* [Provided text]
______________________________

On June 17, with only arounf seven weeks to go before the start of the Olympic Games, the state of Rio de Janeiro, Brazil, has declared a “state of public calamity.”
A financial crisis is preventing the state from honoring its commitments to the Olympic and Paralympic Games, the state governor told a press conference. The crisis is so severe, he said, it could eventually bring about “a total collapse in public security, health, education, mobility and environmental management.”
The authorities are now authorized to ration essential public services and the state is eligible for emergency funds from the federal government.
Recent visitors to Rio, asked how preparations for the Games are going tend to respond “not well”. The city reportedly looks like a huge construction site. Bricks and pipes are piled everywhere; a few workers lazily push wheelbarrows as if the Games were scheduled for 2017. Nobody knows what the construction sites will become, not even the people working on them:
“It’s for the Olympics” was the unanimous reply, followed by speculation about “tents for the judging panels of volleyball or soccer, I guess.”

______________________________

* [Recorded data]
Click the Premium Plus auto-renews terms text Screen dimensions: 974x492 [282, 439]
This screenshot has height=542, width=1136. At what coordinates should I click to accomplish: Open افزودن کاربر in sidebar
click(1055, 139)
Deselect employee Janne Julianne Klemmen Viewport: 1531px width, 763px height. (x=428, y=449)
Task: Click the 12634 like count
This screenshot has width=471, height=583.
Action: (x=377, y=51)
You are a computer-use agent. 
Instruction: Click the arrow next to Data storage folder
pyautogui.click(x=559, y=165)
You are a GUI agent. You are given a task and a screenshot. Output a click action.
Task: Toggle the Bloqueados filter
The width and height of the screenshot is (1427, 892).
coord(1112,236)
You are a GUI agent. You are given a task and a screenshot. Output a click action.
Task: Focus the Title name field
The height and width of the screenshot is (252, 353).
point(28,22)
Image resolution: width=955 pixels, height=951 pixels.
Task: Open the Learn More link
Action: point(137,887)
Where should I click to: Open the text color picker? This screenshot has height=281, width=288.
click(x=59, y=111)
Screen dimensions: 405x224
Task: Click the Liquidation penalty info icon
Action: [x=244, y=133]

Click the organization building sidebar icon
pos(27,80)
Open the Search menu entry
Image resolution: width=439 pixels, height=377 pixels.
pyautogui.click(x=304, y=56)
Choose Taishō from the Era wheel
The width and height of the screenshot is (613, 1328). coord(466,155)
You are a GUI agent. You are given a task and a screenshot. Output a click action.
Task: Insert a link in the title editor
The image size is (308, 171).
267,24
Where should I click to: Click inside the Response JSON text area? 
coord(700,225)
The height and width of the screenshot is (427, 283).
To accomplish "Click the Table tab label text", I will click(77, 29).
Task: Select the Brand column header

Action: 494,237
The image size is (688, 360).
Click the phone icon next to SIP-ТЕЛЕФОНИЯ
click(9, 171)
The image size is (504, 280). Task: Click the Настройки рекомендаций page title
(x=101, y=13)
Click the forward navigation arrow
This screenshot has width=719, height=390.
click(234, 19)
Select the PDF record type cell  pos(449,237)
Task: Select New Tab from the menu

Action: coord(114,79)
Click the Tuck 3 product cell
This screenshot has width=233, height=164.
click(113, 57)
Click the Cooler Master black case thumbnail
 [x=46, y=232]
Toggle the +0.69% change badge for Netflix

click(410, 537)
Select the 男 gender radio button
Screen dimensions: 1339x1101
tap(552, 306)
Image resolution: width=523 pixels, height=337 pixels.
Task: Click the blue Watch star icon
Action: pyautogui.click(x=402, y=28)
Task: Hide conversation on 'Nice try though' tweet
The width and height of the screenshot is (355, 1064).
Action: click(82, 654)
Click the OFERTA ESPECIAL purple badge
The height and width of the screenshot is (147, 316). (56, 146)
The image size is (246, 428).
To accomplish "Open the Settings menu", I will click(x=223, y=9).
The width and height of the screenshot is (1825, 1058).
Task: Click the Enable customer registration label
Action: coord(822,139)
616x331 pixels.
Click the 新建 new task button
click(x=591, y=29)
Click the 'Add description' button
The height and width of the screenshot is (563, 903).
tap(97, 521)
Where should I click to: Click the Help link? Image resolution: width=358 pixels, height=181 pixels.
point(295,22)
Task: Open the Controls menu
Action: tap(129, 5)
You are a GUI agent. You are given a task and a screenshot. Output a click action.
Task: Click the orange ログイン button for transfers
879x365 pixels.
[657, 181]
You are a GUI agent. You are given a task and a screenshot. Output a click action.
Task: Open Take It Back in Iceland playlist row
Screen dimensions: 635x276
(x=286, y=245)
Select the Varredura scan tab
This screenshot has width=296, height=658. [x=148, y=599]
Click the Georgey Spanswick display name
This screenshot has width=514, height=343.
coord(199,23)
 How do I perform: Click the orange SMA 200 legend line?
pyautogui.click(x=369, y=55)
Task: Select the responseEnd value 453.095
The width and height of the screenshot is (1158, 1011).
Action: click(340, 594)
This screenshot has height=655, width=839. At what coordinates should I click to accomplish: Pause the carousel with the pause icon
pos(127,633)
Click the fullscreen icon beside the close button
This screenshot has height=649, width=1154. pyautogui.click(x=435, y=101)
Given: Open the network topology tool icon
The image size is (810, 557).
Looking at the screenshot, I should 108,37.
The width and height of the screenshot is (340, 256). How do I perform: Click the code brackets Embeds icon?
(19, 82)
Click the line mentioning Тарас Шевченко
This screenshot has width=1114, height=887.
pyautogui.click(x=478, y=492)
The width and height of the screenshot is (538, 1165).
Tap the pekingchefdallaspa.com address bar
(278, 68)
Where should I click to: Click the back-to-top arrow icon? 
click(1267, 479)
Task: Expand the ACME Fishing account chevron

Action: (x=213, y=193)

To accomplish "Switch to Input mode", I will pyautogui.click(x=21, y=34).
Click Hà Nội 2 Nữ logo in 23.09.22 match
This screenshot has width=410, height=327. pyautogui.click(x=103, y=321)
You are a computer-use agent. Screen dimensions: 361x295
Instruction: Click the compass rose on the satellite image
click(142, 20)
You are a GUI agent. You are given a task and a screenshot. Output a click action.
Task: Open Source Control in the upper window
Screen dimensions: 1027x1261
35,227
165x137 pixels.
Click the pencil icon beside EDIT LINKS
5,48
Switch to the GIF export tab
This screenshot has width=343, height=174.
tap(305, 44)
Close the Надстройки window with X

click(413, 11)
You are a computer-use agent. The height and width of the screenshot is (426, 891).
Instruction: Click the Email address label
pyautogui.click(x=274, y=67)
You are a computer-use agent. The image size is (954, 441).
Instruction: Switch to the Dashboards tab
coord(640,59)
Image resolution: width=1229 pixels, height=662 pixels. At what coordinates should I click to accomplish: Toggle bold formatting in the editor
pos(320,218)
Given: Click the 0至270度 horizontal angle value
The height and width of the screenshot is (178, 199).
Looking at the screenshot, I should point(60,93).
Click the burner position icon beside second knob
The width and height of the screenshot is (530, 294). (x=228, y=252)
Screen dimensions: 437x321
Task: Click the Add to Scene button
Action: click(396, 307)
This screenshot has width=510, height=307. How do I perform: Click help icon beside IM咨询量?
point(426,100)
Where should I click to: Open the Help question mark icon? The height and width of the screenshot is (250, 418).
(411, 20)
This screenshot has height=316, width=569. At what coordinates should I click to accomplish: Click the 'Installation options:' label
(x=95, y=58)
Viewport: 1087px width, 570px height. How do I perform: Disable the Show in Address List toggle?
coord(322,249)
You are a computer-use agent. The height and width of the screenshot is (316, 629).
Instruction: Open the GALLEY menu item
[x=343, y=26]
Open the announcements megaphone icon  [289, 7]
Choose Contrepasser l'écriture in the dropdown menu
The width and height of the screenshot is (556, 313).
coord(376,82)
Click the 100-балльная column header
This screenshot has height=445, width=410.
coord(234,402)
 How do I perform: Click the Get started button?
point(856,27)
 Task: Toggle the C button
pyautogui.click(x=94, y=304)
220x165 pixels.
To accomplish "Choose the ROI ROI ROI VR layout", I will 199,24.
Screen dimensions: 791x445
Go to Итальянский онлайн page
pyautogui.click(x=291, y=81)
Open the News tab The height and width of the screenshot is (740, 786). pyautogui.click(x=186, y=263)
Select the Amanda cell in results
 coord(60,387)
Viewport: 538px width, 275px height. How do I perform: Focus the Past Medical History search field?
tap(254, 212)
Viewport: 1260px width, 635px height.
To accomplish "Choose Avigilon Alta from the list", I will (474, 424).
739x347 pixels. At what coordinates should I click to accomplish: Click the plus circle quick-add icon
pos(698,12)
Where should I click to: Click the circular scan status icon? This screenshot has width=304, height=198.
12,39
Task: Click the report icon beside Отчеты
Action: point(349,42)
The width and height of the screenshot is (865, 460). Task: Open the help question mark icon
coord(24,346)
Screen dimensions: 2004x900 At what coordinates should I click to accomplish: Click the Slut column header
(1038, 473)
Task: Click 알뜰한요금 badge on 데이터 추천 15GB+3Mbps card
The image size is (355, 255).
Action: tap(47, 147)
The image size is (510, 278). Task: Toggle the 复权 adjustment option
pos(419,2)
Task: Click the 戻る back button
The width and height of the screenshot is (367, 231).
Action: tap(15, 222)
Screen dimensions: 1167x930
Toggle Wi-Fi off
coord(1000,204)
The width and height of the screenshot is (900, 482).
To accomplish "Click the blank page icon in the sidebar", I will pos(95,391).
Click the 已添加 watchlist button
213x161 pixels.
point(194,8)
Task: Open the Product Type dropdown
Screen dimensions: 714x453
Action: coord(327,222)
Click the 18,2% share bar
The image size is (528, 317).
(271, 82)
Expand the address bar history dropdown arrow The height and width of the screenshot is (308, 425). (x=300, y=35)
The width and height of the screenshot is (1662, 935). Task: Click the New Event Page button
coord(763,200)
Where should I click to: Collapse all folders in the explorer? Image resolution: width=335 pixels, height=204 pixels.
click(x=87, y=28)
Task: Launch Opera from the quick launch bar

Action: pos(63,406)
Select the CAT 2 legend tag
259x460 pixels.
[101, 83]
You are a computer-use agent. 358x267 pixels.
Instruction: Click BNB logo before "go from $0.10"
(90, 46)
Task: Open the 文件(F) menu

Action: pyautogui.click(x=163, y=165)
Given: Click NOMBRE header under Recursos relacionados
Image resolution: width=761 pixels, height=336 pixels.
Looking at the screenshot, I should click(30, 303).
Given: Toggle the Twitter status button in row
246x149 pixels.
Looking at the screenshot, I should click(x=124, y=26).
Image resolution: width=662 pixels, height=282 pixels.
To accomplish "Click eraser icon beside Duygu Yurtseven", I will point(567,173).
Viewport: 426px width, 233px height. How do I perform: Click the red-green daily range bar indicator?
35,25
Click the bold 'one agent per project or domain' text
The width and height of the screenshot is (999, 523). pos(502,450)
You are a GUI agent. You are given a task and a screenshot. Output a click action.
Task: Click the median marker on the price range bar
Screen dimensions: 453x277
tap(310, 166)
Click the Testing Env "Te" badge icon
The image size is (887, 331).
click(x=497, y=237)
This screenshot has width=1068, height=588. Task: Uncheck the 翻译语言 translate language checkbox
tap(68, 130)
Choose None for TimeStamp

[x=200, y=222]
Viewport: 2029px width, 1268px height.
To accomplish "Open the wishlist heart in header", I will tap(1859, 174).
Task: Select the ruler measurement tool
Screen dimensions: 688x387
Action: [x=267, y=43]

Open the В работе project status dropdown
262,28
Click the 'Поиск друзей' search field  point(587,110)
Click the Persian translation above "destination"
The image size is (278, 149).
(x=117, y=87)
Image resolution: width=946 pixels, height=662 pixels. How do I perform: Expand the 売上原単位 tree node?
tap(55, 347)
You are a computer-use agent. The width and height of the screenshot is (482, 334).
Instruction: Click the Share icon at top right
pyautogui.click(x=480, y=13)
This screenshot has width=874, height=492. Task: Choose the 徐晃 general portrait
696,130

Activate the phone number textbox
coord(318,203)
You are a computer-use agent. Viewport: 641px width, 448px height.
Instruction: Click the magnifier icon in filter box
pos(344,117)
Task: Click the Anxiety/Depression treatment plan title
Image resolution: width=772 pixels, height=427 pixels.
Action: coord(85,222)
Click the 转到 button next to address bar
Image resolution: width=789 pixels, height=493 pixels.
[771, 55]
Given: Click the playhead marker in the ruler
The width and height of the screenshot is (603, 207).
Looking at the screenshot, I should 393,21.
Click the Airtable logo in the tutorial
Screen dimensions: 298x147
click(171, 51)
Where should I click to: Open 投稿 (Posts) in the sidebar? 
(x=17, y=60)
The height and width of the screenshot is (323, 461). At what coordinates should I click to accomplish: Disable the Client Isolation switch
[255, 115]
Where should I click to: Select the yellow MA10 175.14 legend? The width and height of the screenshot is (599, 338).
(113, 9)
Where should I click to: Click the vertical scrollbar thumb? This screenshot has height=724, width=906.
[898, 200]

______________________________

* [Exercise requirements] Pick up the passage on Rio de Janeiro's financial calamity before the Olympic Games and continue it from its last sentence.

* [Task output]
Work on the beach volleyball arena at Copacabana Beach is at a standstill because the organizers failed to get the correct building licenses. Then the structure was damaged by waves. Only after that happened did workers erect a six-foot-high sand barrier to protect the site. The sand does not offer much protection against waves (we all learned as kids what happens to sand castles when the tide comes in) but it protects thugs; tourists are being mugged behind the embankment. A construction worker told me he’d seen a man stabbed there, and warned me to stay away. The robbers were so confident of plying their trade unmolested that they had left their backpacks and a beach chair nearby on the sand.
The unfinished beach volleyball court at Copacabana beach -doable in six weeks except the site looks abandoned according to European and American journalists.
At the Deodoro Olympic Park, which is apparently open to anyone who wants to wander in and have a nosey round, half-built grandstands were, according to people who did just that, stood abandoned in the middle of a Friday afternoon.
The few projects that have been completed don’t inspire much confidence either. In April, a newly built bike path along Rio’s seashore collapsed, killing two people.
Frequent shootouts near the Olympic arenas and on routes to them are also a concern: 76 people have been hit by stray bullets in Rio so far this year; 21 of them have died. On June 19, more than 20 men carrying assault rifles and hand grenades stormed the city’s largest public hospital to free an alleged drug kingpin in police custody, leaving one person dead and two hurt.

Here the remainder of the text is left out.